● **Problem description**
Reproduce the passage of the music blog posts word for word, starting at "So I know that" and ending at "loads of shows.".

● **Extract to read**
** begin **

Thursday, July 7, 2011

New ground

After a lengthy hiatus, Alex and I are taking another crack at music blogging. We're fired up and have a swank new site:

http://www.idieyoudie.com/
I Die: You Die Facebook page
I Die: You Die Twitter

Sunday, April 19, 2009

Industrial People

JG Ballard is dead at 78. I think it's fair to say that if there's a single author who was a literary influence on more of the artists in my record collection than any other, Ballard would be it. The range of artists who've been inspired by Ballard is tremendous: Joy Division, Brian Eno, huge swaths of the early punk and new wave landscapes. I don't think it's entirely unreasonable to suggest that without Ballard, industrial music as we understand it might never have coalesced. His themes - technology, sex, architecture, psychology - became those of musicians whose opted neither to flee from nor gleefully embrace the emergence of electronic music within the pop world, but instead to engage in a dialectic with it: Throbbing Gristle, Fad Gadget, Orchestral Manouevres In The Dark. We do not wage war against the machine, nor do we ignore it as it seeps into our aesthetics and subtly shifts our expectations. We study it and its history and through it our own as we observe the changes it enacts in us and we in it.

Ballard was as good a navigator as we could've hoped for of the multiplicity of our futures, those we've inherited and those we've forged. Pick up a copy of "High Rise" or "Concret Jungle", put your TG24 boxset on loop and reflect on what we've lost, kiddies. We'll never see his likes again.

Sunday, April 12, 2009

Marissa Nadler

So I know that our posts at DIJ have slacked off in the past couple months, and for that I'm sorry. Without wanting to speak for Alex or Trish, my time of late's been consumed by thesis work, bitching about the bullshit Galactica finale, listening to Carcass, Charles Stross novels, finally giving Lost a shot, and thesis procrastination. But I've also been going to loads of shows.

I'd like to offer not a full review of Marissa Nadler's show at the Media Club last night so much as a brief yet ringing endorsement of her current tour and entire body of work. If Leonard Cohen, Mazzy Star or the short stories of Flannery O'Connor have ever accompanied you and your favourite bottle through a lonely night of quiet reflection on topics like lovers and death, then you should've already been augmenting such revels with any of Marissa's three previous albums (debut "Ballads of Living And Dying" being my harrowing favourite). If not, new album "Little Hells" serves as a great showcase for why Nadler's light years ahead of her supposed peers in the contemporary singer songwriter sweepstakes (Seriously, Joanna Newsom? What is wrong with you people?), and shows her becoming much more proficient with full-band instrumentation.

** end **

● **Material**
** begin **

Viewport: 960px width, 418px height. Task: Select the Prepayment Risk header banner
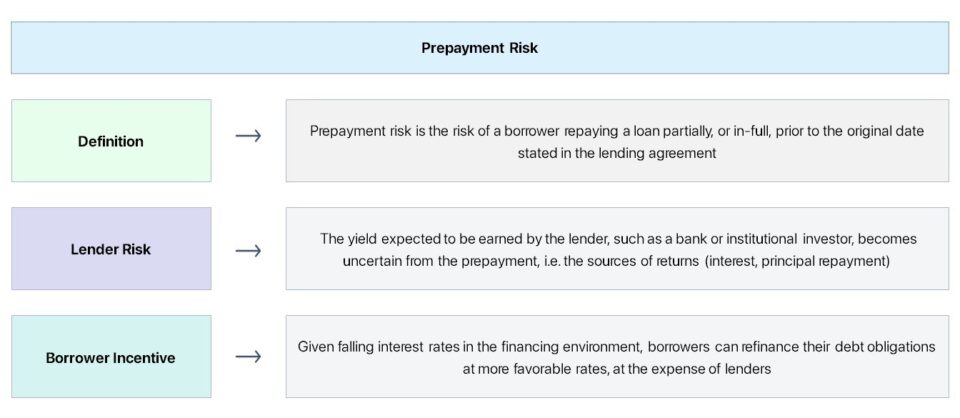tap(479, 48)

** end **

● **Reply to the task**
So I know that our posts at DIJ have slacked off in the past couple months, and for that I'm sorry. Without wanting to speak for Alex or Trish, my time of late's been consumed by thesis work, bitching about the bullshit Galactica finale, listening to Carcass, Charles Stross novels, finally giving Lost a shot, and thesis procrastination. But I've also been going to loads of shows.